Wow... Pedro, I couldn't have done it better. Hi Caryam, Pedro is right, the compensation chart only comes into play if 1) you don't have dry tank air, or 2) if it's extremely hot and humid. If you take a look at the chart you'll see most of the adjustments are less than 1%. Essentially you will probably turn the unit on, calibrate it to 20.9 and go. If it hot and raining, I would recomend first putting the analyzer on a tanks of plain air and then calibrating to 20.9. If you don't have a tank of plain air laying around, you can always use the compensation chart and find your starting calibration based on temp and humidity.
 
Thank you both. I did read the pdf, but I still found it difficult to understand for a novice.

So, as I understand it, if there's a tank of regular air around, I can read from that tank and adjust the calibration setting to 20.9 -- then I'm ready to read my EAN tank.

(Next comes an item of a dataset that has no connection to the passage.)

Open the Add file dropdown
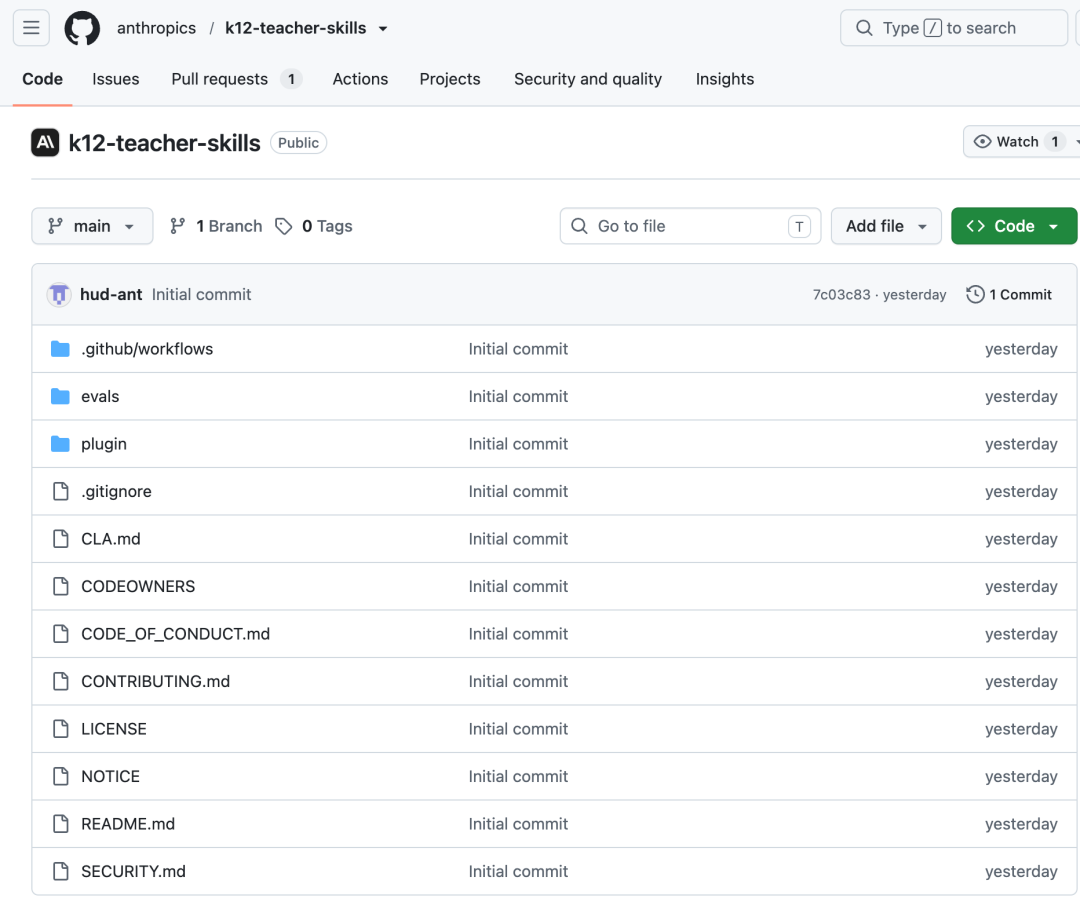This screenshot has width=1080, height=906. 886,226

If I don't have a tank of air around, and the weather is mild, I can just set the calibration to 20.9 and go -- if the weather is hot and humid I can adjust to the chart.

Is that right?
 
 
Personally I never calibrate the analyzer with air coming from any tank. The thing is that you never know what is inside unless you measured the content of that tank with an analyzer calibrated with known source. Ambient air's content is known and even if you ignore the chart you will only be tenths of a percent off in the worst case which i not a big deal. If your calibration tank has higher (some nitrox leftovers topped up with air )or lower content(rusting tank sitting for a long time ) you will be father off.
 
Personally I never calibrate the analyzer with air coming from any tank. The thing is that you never know what is inside unless you measured the content of that tank with an analyzer calibrated with known source. Ambient air's content is known and even if you ignore the chart you will only be tenths of a percent off in the worst case which i not a big deal. If your calibration tank has higher (some nitrox leftovers topped up with air )or lower content(rusting tank sitting for a long time ) you will be father off.
Well said. I just use air and go.
 
Thank you all for your input -- that really helps clarify things for me. It sounds like it could be useful to have that Compensation Chart in the event of a truly rainy/muggy day, but that most of the time it would be easiest and safest to just calibrate to ambient air and go. I can see how a few 10ths of a percent off in either direction isn't going to mean much.

I think I'll be more comfortable with it all once I see how that difference plays out in real life -- will a few 10ths of a percent difference at calibration time translate into just a few 10ths of a percent off on my EAN reading?
 
I have an AL30 that I dont dive with anymore and I keep it handy. I fill it with plain air - and bring it with me on my boat. When anyone wants to calibrate their analyzer - its there to use. I think this is the easiest way. takes 3 seconds - and I know what is in the test tank....since I filled it.

Since analyzing is all the tank is used for......it basically lasted all summer.